Task statement: In the records below, find the lines that include "will" and copy each.

Dataset entries
==============================

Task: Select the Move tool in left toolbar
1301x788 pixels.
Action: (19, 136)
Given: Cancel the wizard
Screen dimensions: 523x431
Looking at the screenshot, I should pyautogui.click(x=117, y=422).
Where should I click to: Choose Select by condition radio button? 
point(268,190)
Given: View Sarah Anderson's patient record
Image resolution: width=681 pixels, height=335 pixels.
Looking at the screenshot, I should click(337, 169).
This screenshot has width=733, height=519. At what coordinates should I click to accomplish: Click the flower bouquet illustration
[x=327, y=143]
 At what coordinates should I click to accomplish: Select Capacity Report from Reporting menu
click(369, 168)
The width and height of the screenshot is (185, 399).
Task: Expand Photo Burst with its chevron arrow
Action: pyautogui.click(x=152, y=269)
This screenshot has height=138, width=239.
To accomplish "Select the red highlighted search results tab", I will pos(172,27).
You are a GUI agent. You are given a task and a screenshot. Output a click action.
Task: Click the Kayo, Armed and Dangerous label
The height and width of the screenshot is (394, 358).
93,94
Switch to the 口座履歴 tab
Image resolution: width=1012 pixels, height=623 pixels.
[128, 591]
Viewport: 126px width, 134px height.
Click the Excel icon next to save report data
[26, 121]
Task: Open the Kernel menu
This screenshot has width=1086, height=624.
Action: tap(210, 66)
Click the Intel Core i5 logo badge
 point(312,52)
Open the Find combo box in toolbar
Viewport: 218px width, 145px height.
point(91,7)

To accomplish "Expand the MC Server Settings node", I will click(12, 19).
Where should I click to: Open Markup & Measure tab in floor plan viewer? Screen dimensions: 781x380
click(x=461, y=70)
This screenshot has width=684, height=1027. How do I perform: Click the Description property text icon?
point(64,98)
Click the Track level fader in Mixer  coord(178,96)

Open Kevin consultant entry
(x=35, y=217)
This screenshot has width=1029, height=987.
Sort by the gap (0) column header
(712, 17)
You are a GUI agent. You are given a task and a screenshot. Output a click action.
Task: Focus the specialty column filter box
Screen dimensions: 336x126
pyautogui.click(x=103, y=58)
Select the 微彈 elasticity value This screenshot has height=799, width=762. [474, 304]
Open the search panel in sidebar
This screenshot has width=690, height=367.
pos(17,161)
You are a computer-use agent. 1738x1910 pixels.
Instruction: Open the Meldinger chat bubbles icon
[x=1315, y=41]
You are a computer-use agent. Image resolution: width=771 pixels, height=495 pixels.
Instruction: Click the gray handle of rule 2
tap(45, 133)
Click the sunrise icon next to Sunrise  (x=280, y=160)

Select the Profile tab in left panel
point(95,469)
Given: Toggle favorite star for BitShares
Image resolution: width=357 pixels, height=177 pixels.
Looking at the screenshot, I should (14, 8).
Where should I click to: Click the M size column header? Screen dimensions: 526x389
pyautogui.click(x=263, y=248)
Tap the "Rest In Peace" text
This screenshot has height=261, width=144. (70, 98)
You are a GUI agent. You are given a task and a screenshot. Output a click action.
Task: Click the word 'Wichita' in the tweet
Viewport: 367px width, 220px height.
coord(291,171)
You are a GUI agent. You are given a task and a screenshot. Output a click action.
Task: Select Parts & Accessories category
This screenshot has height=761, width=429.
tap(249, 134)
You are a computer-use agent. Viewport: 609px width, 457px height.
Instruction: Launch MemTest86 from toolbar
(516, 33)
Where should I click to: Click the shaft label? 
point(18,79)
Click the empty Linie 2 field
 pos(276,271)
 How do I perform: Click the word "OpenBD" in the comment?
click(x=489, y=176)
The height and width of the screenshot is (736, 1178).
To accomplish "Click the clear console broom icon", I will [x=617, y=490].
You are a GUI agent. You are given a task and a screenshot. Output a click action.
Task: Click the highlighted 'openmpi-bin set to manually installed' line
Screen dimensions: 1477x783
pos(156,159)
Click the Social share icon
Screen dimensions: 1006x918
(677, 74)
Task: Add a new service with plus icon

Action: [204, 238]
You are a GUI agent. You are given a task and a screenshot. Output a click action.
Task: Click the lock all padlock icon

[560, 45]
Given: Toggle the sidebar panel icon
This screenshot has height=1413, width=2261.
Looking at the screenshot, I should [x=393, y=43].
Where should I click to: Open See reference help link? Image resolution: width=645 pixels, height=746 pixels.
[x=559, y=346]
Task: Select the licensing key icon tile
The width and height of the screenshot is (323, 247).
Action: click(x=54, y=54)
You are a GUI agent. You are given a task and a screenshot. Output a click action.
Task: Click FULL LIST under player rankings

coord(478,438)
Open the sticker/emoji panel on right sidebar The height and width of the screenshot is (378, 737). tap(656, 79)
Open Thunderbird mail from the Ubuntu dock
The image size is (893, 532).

==============================

Exercise response:
To accomplish "Select the red highlighted search results tab", I will pos(172,27).
To accomplish "Expand the MC Server Settings node", I will click(12, 19).
To accomplish "Click the clear console broom icon", I will [x=617, y=490].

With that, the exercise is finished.